----- Text provided

Thursday, April 13, 2017

The Road Less Travelled


It's Throwback Thursday or #TBT and as I was looking for a photo I came across a keynote address I gave to a graduating class in 2010. I thought it would be fun to share that speech with you today as it still rings true. 


"Good evening graduates, faculty, family and friends. I’m truly honoured and humbled to be speaking to you this evening. A graduation ceremony is such a moment in a person’s life. Thank you for making me part of your’s. I really hope you grads take a quiet minute tonight to reflect on what you’ve accomplished. Getting here today wasn’t easy, and you deserve to be proud of yourselves.

As I choose my route through life, I am learning that the path less taken is often the most rewarding. It can be tough to not follow the crowd and try something different, but that is where you will find success. By graduating today you are showing the world that you value yourself and your future by investing in education. My education also came through the road less travelled.

My high school teachers convinced me that success was only to be found with a university degree. But, pretty much as soon as I started my first year in university, I knew it wasn’t the right choice for me. I kept thinking, ‘where is this course going to get me?’ I could not connect a practical career to the classes I was taking. At least not a career I was interested in. I wanted to get out into the working world with true skills and experience to prepare me.

I finished out the year, which was super tough, but a lesson learned. I find it’s best to follow through on something once I start, to give everything my all, just in case I am surprised by the outcome.

I decided to take some time off from school to really learn what I wanted to pursue. Turns out this was a good move, because in that September my dad passed away suddenly. I was just 19 and home at the time of his death. This shook me to my core and left me stunned with no direction. Before his death, my dad was the person I turned to for professional advice. Now, I felt no one knew what was best for me and no one could give me the advice I needed. I rebelled, shut off and did not deal well with his sudden death.

Isn’t it interesting how sometimes life lessons are just as important as what you can learn in the classroom? Slowly, I turned around and decided to honor his legacy rather than be a victim to the hand I was dealt. Education has always been a priority to me. I love to write and also love the theatre. But, when I read somewhere that the average actor makes eight grand a year, I decided I probably wasn’t going to be the next Julia Roberts. Growing up my family always watched the six o’clock news together and my dad had often mentioned how broadcasting would be a good fit for me. So I decided to try to combine my love of writing and performing.

I was accepted into the Broadcast Journalism program at BCIT and started exactly one year after my dad’s death. At 21 I was the second youngest person in my class. Like Sprott Shaw, BCIT has small classes and the professors have industry experience. This was the place for me. I loved how, just like here, I was given relevant skills for the industry I wanted to be a part of.

Initially my goal was to successfully make it through the program and take it one step at a time. With a heavy course load and intense classes, my social life was non-existent but I loved it. Quickly, I was ready to apply my education in the field.

For the summer between first and second year, I volunteered full-time at a radio station in Kelowna in their newsroom. It was a huge sacrifice to not get paid and to travel every day from Summerland to Kelowna, but well worth it. A lot of the broadcast industry, like other lines of work, is based on who you know. The bosses at the Kelowna station were super impressed that I would commute and work for free, just to get radio experience. Although it made for a very tight situation financially, the sacrifice was well worth it. I ended up co-oping out of my program a semester early after securing my first job at a station in Prince George. The News Director there knew the one in Kelowna, who gave me a great review. My dedication paid off.

----------

*Stated task A:*
According to the blog post, where did the speaker volunteer full-time during the summer between first and second year?
*Stated task B:*
Write out the stretch of the blog post from "I was accepted" through "in the field.", word for word.

----- Supplied information

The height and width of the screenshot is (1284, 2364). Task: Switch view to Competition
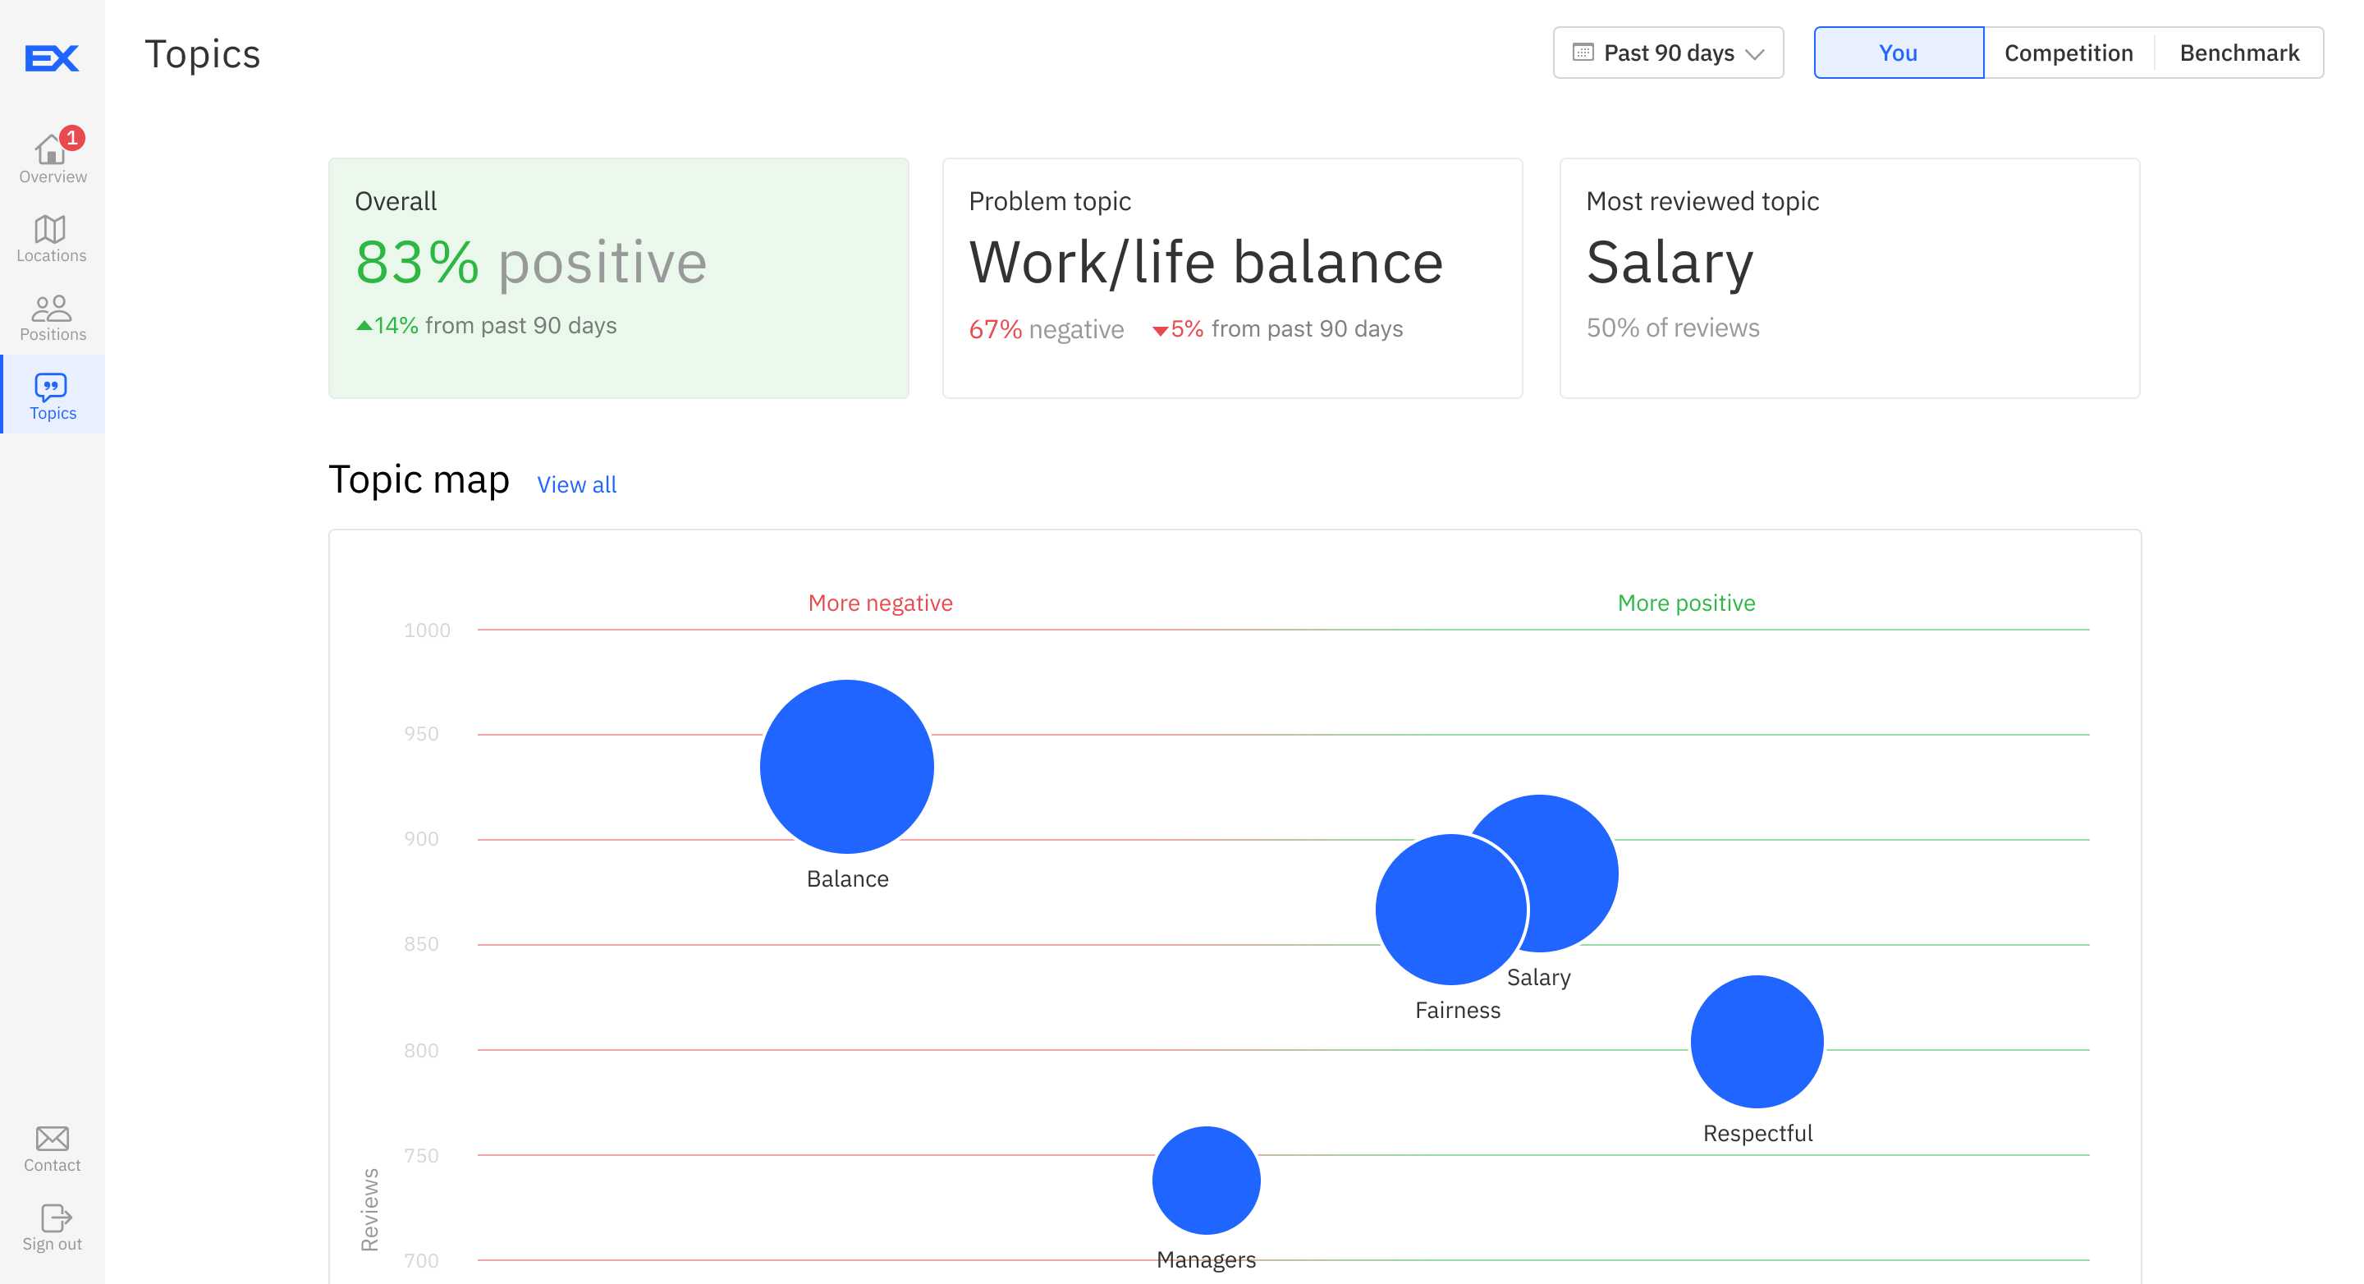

----------

*Expected output A:*
In the newsroom of a radio station in Kelowna.

*Expected output B:*
I was accepted into the Broadcast Journalism program at BCIT and started exactly one year after my dad’s death. At 21 I was the second youngest person in my class. Like Sprott Shaw, BCIT has small classes and the professors have industry experience. This was the place for me. I loved how, just like here, I was given relevant skills for the industry I wanted to be a part of.

Initially my goal was to successfully make it through the program and take it one step at a time. With a heavy course load and intense classes, my social life was non-existent but I loved it. Quickly, I was ready to apply my education in the field.